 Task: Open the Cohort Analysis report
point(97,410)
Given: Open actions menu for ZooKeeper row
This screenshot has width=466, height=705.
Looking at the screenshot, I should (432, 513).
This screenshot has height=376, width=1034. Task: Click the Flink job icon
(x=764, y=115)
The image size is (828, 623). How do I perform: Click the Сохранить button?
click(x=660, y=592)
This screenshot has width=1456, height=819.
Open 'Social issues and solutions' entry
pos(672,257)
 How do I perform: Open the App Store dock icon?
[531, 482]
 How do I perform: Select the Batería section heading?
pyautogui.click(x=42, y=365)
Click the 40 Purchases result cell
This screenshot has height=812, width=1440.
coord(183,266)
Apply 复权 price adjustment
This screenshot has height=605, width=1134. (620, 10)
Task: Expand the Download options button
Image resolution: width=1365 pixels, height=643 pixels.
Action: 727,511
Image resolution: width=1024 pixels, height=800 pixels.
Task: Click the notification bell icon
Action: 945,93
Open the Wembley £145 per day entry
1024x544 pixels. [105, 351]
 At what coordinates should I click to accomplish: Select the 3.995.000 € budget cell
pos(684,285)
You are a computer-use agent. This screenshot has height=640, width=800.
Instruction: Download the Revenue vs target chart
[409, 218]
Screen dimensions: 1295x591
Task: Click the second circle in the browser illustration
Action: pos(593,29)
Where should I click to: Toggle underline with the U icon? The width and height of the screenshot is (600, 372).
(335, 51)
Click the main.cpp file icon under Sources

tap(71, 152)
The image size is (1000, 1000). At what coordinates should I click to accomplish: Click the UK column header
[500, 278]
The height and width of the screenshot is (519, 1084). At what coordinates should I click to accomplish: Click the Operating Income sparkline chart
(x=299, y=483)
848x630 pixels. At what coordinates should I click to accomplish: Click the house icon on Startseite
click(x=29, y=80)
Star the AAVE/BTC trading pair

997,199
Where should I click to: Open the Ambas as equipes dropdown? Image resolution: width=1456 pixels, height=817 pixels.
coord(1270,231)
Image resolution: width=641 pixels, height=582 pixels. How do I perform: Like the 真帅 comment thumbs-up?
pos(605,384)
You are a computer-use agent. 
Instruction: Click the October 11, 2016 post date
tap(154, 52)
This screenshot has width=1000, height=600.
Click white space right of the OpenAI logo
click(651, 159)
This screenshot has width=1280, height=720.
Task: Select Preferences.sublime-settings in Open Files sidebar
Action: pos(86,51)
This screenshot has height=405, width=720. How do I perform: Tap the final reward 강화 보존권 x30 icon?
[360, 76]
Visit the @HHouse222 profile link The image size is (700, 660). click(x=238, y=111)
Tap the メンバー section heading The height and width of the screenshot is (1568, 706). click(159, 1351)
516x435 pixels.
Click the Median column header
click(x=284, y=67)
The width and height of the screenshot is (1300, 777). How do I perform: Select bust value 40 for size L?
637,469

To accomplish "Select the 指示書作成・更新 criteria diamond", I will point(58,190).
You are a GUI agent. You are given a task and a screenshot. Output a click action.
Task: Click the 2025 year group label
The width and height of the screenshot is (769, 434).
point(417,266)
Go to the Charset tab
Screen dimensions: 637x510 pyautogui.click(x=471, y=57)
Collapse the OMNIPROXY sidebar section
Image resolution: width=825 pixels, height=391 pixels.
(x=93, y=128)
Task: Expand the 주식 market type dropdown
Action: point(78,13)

• [About this exercise]:
Your task is to extract the lines running from the one with "Where should I click to: Open" to the end of the material, inclusive, copying each exactly and adding nothing.

• [Exercise answer]:
Where should I click to: Open the Ambas as equipes dropdown? Image resolution: width=1456 pixels, height=817 pixels.
coord(1270,231)
Image resolution: width=641 pixels, height=582 pixels. How do I perform: Like the 真帅 comment thumbs-up?
pos(605,384)
You are a computer-use agent. 
Instruction: Click the October 11, 2016 post date
tap(154, 52)
This screenshot has width=1000, height=600.
Click white space right of the OpenAI logo
click(651, 159)
This screenshot has width=1280, height=720.
Task: Select Preferences.sublime-settings in Open Files sidebar
Action: pos(86,51)
This screenshot has height=405, width=720. How do I perform: Tap the final reward 강화 보존권 x30 icon?
[360, 76]
Visit the @HHouse222 profile link The image size is (700, 660). click(x=238, y=111)
Tap the メンバー section heading The height and width of the screenshot is (1568, 706). click(159, 1351)
516x435 pixels.
Click the Median column header
click(x=284, y=67)
The width and height of the screenshot is (1300, 777). How do I perform: Select bust value 40 for size L?
637,469

To accomplish "Select the 指示書作成・更新 criteria diamond", I will point(58,190).
You are a GUI agent. You are given a task and a screenshot. Output a click action.
Task: Click the 2025 year group label
The width and height of the screenshot is (769, 434).
point(417,266)
Go to the Charset tab
Screen dimensions: 637x510 pyautogui.click(x=471, y=57)
Collapse the OMNIPROXY sidebar section
Image resolution: width=825 pixels, height=391 pixels.
(x=93, y=128)
Task: Expand the 주식 market type dropdown
Action: point(78,13)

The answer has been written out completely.